--- What needs to be done ---
Please give the records below back in full, exactly as shown.

[Stored data entries]

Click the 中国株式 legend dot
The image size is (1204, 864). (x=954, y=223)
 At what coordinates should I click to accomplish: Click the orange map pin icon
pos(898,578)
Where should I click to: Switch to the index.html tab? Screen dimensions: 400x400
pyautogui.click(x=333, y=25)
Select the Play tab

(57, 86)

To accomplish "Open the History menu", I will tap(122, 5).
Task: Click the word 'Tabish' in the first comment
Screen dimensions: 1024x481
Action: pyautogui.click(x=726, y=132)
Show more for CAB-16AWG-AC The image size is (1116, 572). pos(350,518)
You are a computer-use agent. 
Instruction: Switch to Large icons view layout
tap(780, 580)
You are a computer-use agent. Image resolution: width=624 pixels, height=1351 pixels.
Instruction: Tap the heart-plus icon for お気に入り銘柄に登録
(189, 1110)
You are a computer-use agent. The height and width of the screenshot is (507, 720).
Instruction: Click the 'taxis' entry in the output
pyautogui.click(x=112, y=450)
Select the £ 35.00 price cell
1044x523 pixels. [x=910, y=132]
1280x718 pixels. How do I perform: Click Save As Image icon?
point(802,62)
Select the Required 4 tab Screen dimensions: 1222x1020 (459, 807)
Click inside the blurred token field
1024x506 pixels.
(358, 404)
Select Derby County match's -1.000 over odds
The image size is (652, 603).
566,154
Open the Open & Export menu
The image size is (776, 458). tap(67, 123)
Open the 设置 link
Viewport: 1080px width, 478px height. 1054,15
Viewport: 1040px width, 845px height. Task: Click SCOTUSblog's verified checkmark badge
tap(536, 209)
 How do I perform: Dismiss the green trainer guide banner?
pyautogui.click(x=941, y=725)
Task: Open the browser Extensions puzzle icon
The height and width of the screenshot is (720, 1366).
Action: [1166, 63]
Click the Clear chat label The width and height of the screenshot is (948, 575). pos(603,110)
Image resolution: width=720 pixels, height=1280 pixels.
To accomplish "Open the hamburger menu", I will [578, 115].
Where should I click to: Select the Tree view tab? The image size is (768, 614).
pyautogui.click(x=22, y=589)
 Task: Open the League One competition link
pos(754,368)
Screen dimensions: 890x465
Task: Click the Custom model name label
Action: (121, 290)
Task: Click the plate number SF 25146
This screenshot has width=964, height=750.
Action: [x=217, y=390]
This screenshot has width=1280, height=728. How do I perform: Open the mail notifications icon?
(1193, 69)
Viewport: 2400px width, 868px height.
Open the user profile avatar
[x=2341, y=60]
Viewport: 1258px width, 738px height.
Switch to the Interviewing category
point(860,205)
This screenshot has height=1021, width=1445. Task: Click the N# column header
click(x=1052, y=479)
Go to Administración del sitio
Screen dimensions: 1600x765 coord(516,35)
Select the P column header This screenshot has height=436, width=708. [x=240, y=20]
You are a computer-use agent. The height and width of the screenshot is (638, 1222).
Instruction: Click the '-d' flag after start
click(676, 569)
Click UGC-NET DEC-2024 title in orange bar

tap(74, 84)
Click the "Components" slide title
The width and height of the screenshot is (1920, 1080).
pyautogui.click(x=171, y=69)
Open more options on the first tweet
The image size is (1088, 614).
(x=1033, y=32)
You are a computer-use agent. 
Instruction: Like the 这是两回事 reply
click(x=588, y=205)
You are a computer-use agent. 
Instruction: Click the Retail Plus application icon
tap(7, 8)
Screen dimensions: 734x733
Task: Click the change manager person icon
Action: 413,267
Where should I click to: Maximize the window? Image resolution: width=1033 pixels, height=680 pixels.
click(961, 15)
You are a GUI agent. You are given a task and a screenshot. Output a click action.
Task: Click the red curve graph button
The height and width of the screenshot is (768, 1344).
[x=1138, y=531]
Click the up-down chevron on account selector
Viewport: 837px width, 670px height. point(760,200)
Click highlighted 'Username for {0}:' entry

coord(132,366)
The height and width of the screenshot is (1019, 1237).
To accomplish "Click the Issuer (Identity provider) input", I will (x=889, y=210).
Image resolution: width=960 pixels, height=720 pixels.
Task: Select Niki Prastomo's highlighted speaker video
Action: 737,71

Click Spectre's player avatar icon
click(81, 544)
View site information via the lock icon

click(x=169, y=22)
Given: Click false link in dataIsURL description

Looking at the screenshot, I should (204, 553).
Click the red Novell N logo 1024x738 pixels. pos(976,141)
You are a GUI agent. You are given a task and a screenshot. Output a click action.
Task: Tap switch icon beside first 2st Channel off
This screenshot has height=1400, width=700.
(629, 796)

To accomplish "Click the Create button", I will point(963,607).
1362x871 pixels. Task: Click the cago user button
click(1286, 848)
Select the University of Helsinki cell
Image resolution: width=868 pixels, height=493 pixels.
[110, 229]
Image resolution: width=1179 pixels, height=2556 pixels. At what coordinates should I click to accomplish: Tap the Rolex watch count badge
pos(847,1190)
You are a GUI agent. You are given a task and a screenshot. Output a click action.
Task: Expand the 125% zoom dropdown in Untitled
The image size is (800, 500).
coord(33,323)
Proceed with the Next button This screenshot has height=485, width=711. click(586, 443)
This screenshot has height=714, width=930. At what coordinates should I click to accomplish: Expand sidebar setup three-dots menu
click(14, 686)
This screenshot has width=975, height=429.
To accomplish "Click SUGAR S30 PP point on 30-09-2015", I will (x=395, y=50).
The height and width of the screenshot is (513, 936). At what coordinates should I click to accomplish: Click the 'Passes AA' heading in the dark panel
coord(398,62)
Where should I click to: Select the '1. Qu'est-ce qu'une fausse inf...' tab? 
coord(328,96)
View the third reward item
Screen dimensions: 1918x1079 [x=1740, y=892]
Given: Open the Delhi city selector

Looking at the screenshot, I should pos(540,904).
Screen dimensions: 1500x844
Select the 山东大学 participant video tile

--- Response box ---
Click the 中国株式 legend dot
The image size is (1204, 864). (x=954, y=223)
 At what coordinates should I click to accomplish: Click the orange map pin icon
pos(898,578)
Where should I click to: Switch to the index.html tab? Screen dimensions: 400x400
pyautogui.click(x=333, y=25)
Select the Play tab

(57, 86)

To accomplish "Open the History menu", I will tap(122, 5).
Task: Click the word 'Tabish' in the first comment
Screen dimensions: 1024x481
Action: pyautogui.click(x=726, y=132)
Show more for CAB-16AWG-AC The image size is (1116, 572). pos(350,518)
You are a computer-use agent. 
Instruction: Switch to Large icons view layout
tap(780, 580)
You are a computer-use agent. Image resolution: width=624 pixels, height=1351 pixels.
Instruction: Tap the heart-plus icon for お気に入り銘柄に登録
(189, 1110)
You are a computer-use agent. The height and width of the screenshot is (507, 720).
Instruction: Click the 'taxis' entry in the output
pyautogui.click(x=112, y=450)
Select the £ 35.00 price cell
1044x523 pixels. [x=910, y=132]
1280x718 pixels. How do I perform: Click Save As Image icon?
point(802,62)
Select the Required 4 tab Screen dimensions: 1222x1020 (459, 807)
Click inside the blurred token field
1024x506 pixels.
(358, 404)
Select Derby County match's -1.000 over odds
The image size is (652, 603).
566,154
Open the Open & Export menu
The image size is (776, 458). tap(67, 123)
Open the 设置 link
Viewport: 1080px width, 478px height. 1054,15
Viewport: 1040px width, 845px height. Task: Click SCOTUSblog's verified checkmark badge
tap(536, 209)
 How do I perform: Dismiss the green trainer guide banner?
pyautogui.click(x=941, y=725)
Task: Open the browser Extensions puzzle icon
The height and width of the screenshot is (720, 1366).
Action: [1166, 63]
Click the Clear chat label The width and height of the screenshot is (948, 575). pos(603,110)
Image resolution: width=720 pixels, height=1280 pixels.
To accomplish "Open the hamburger menu", I will [578, 115].
Where should I click to: Select the Tree view tab? The image size is (768, 614).
pyautogui.click(x=22, y=589)
 Task: Open the League One competition link
pos(754,368)
Screen dimensions: 890x465
Task: Click the Custom model name label
Action: (121, 290)
Task: Click the plate number SF 25146
This screenshot has width=964, height=750.
Action: [x=217, y=390]
This screenshot has width=1280, height=728. How do I perform: Open the mail notifications icon?
(1193, 69)
Viewport: 2400px width, 868px height.
Open the user profile avatar
[x=2341, y=60]
Viewport: 1258px width, 738px height.
Switch to the Interviewing category
point(860,205)
This screenshot has height=1021, width=1445. Task: Click the N# column header
click(x=1052, y=479)
Go to Administración del sitio
Screen dimensions: 1600x765 coord(516,35)
Select the P column header This screenshot has height=436, width=708. [x=240, y=20]
You are a computer-use agent. The height and width of the screenshot is (638, 1222).
Instruction: Click the '-d' flag after start
click(676, 569)
Click UGC-NET DEC-2024 title in orange bar

tap(74, 84)
Click the "Components" slide title
The width and height of the screenshot is (1920, 1080).
pyautogui.click(x=171, y=69)
Open more options on the first tweet
The image size is (1088, 614).
(x=1033, y=32)
You are a computer-use agent. 
Instruction: Like the 这是两回事 reply
click(x=588, y=205)
You are a computer-use agent. 
Instruction: Click the Retail Plus application icon
tap(7, 8)
Screen dimensions: 734x733
Task: Click the change manager person icon
Action: 413,267
Where should I click to: Maximize the window? Image resolution: width=1033 pixels, height=680 pixels.
click(961, 15)
You are a GUI agent. You are given a task and a screenshot. Output a click action.
Task: Click the red curve graph button
The height and width of the screenshot is (768, 1344).
[x=1138, y=531]
Click the up-down chevron on account selector
Viewport: 837px width, 670px height. point(760,200)
Click highlighted 'Username for {0}:' entry

coord(132,366)
The height and width of the screenshot is (1019, 1237).
To accomplish "Click the Issuer (Identity provider) input", I will (x=889, y=210).
Image resolution: width=960 pixels, height=720 pixels.
Task: Select Niki Prastomo's highlighted speaker video
Action: 737,71

Click Spectre's player avatar icon
click(81, 544)
View site information via the lock icon

click(x=169, y=22)
Given: Click false link in dataIsURL description

Looking at the screenshot, I should (204, 553).
Click the red Novell N logo 1024x738 pixels. pos(976,141)
You are a GUI agent. You are given a task and a screenshot. Output a click action.
Task: Tap switch icon beside first 2st Channel off
This screenshot has height=1400, width=700.
(629, 796)

To accomplish "Click the Create button", I will point(963,607).
1362x871 pixels. Task: Click the cago user button
click(1286, 848)
Select the University of Helsinki cell
Image resolution: width=868 pixels, height=493 pixels.
[110, 229]
Image resolution: width=1179 pixels, height=2556 pixels. At what coordinates should I click to accomplish: Tap the Rolex watch count badge
pos(847,1190)
You are a GUI agent. You are given a task and a screenshot. Output a click action.
Task: Expand the 125% zoom dropdown in Untitled
The image size is (800, 500).
coord(33,323)
Proceed with the Next button This screenshot has height=485, width=711. click(586, 443)
This screenshot has height=714, width=930. At what coordinates should I click to accomplish: Expand sidebar setup three-dots menu
click(14, 686)
This screenshot has width=975, height=429.
To accomplish "Click SUGAR S30 PP point on 30-09-2015", I will (x=395, y=50).
The height and width of the screenshot is (513, 936). At what coordinates should I click to accomplish: Click the 'Passes AA' heading in the dark panel
coord(398,62)
Where should I click to: Select the '1. Qu'est-ce qu'une fausse inf...' tab? 
coord(328,96)
View the third reward item
Screen dimensions: 1918x1079 [x=1740, y=892]
Given: Open the Delhi city selector

Looking at the screenshot, I should pos(540,904).
Screen dimensions: 1500x844
Select the 山东大学 participant video tile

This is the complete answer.